» Work to complete
Below, write out the stretch of rows from the line containing "You are a computer-use agent." through the end of the rows, both ends included, word for word and without the pictures.

*** Material to process ***

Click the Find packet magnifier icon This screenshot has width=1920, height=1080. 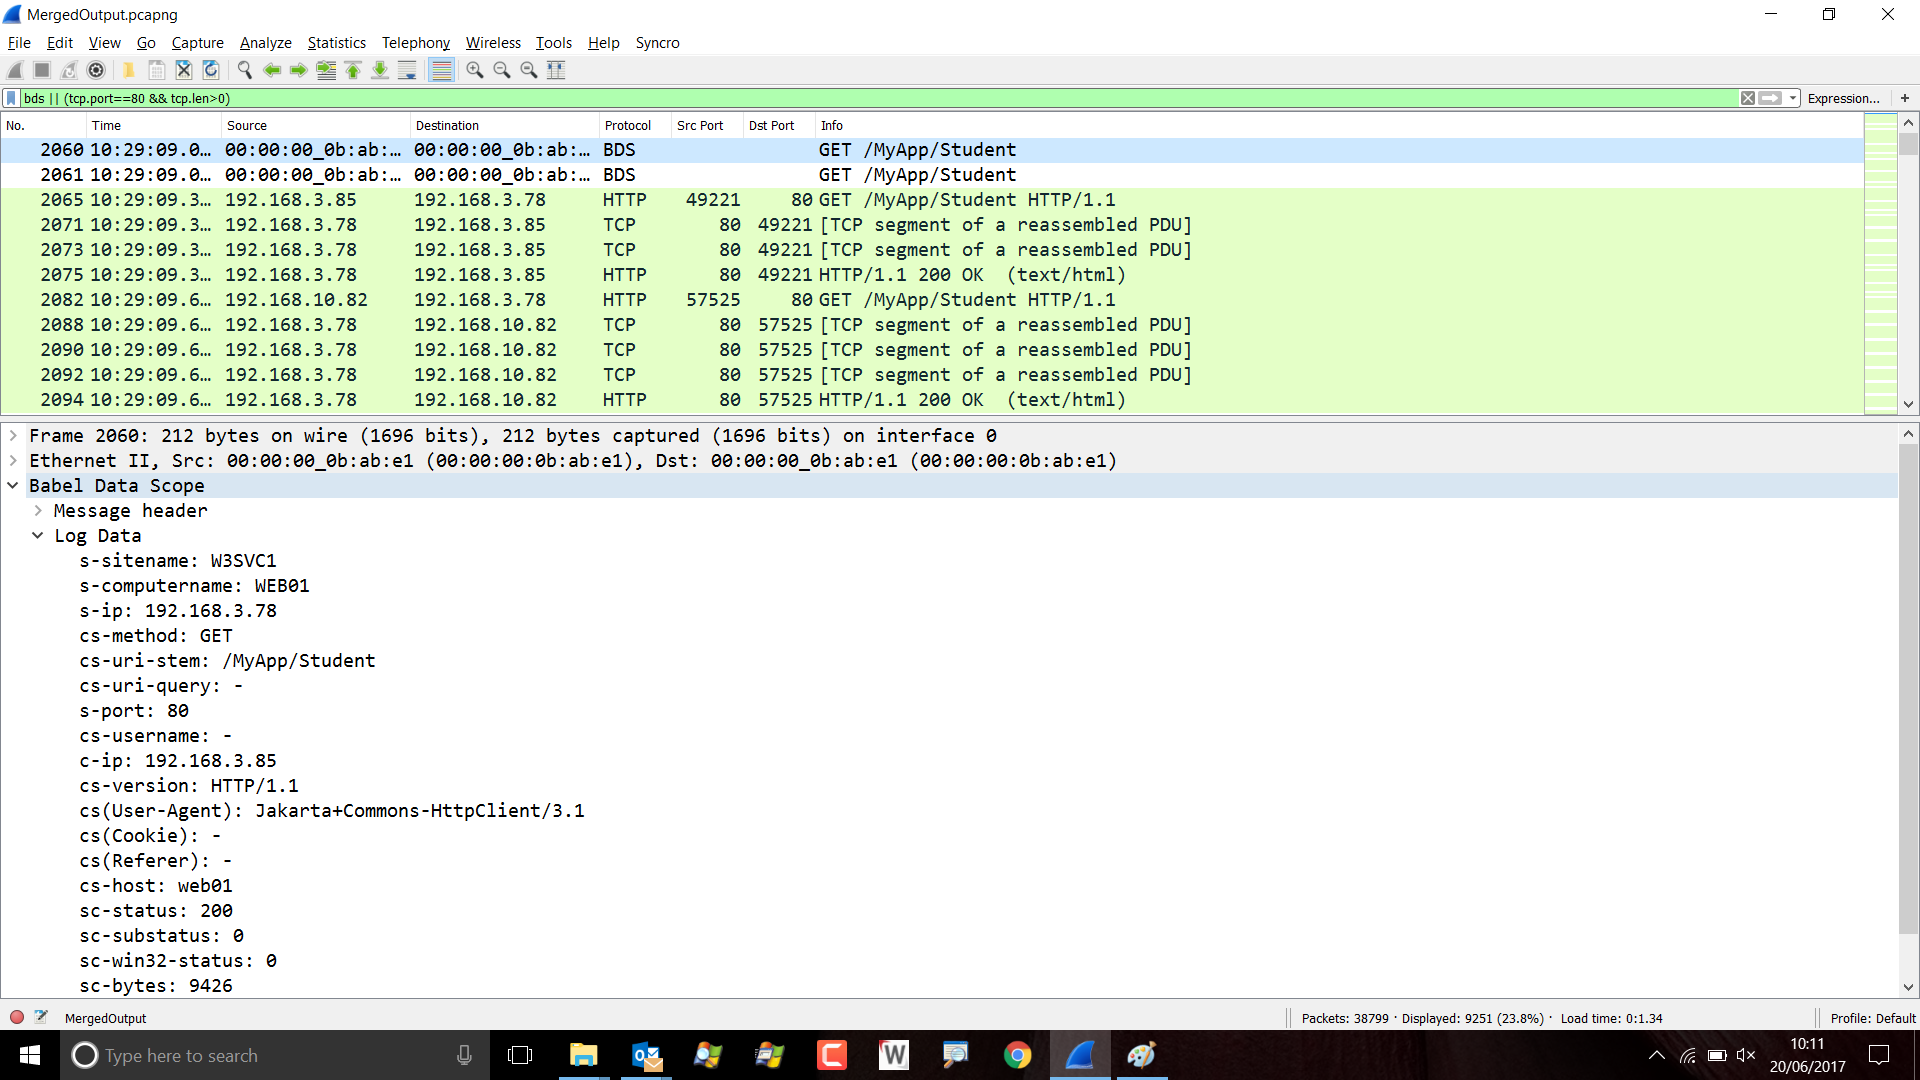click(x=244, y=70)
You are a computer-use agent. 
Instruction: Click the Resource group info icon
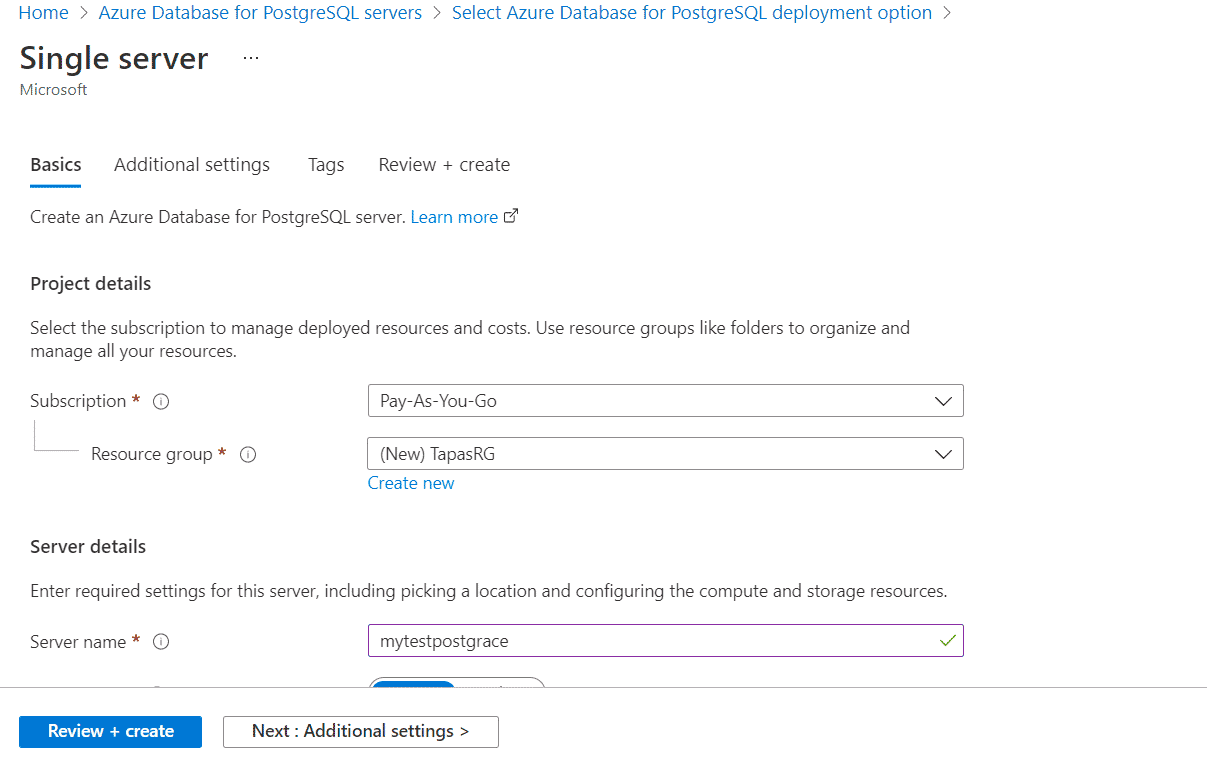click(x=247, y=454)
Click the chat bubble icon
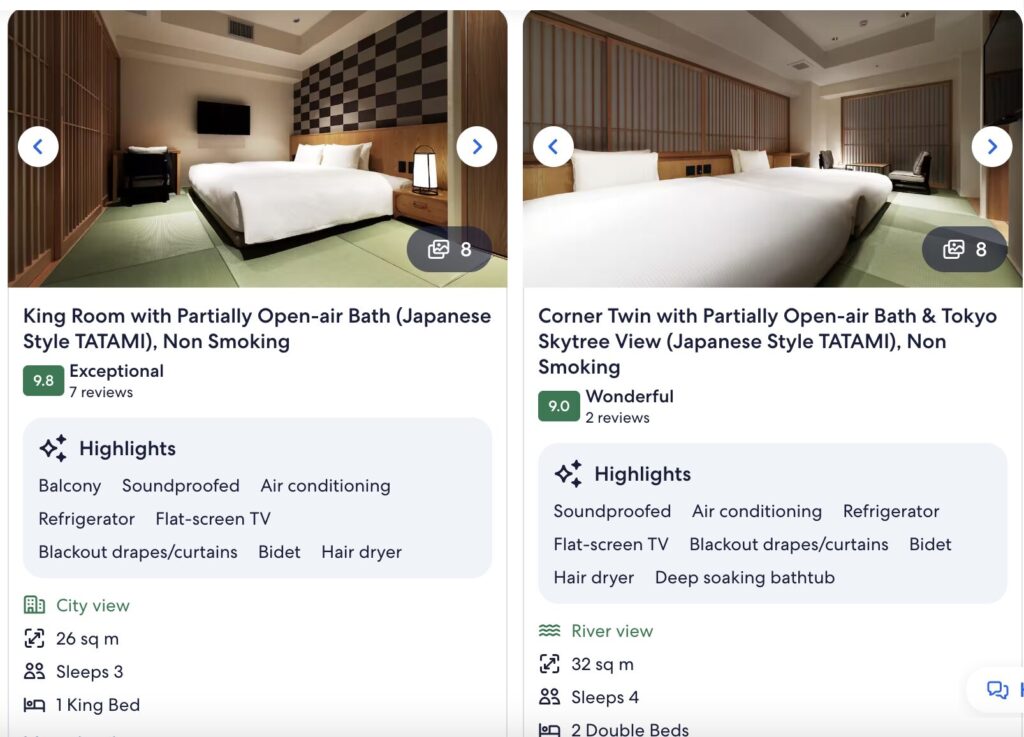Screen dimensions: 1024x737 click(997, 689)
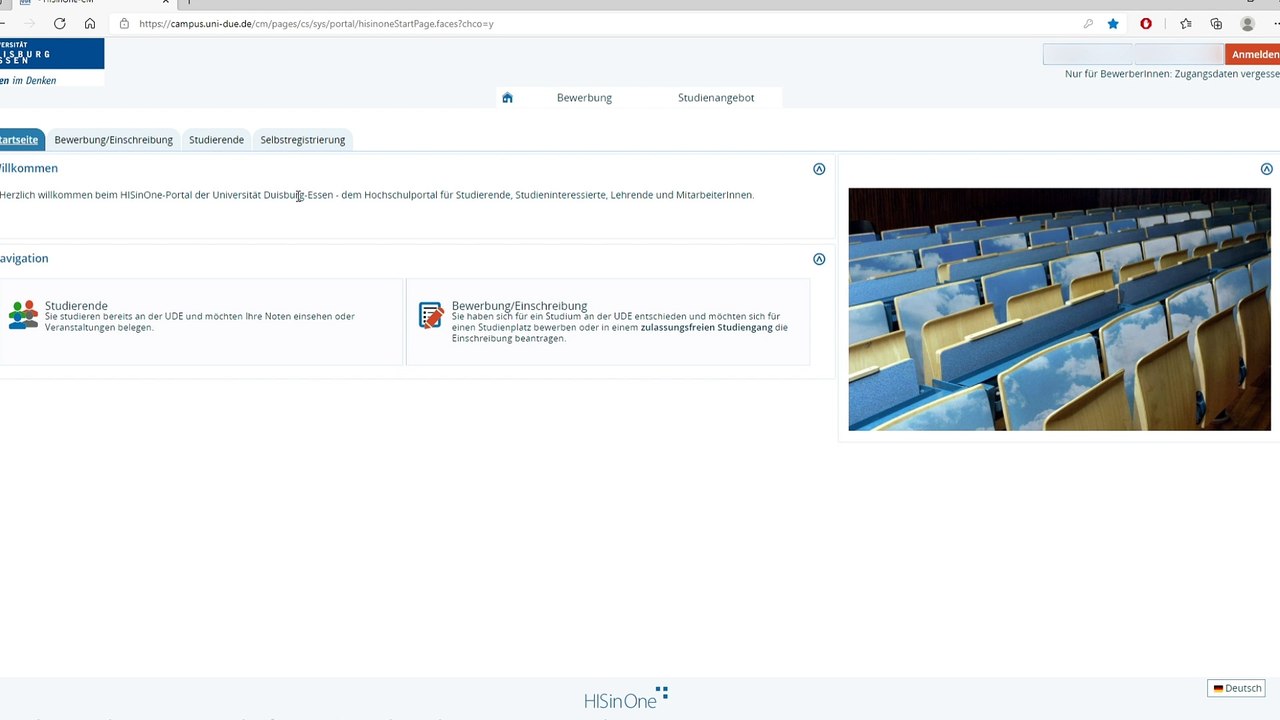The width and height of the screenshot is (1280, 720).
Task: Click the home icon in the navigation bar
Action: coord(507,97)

***

» Answer to this problem
You are a computer-use agent. 
Instruction: Click the Resource group info icon
click(x=247, y=454)
Click the chat bubble icon
Screen dimensions: 1024x737 click(997, 689)
The width and height of the screenshot is (1280, 720).
Task: Click the home icon in the navigation bar
Action: coord(507,97)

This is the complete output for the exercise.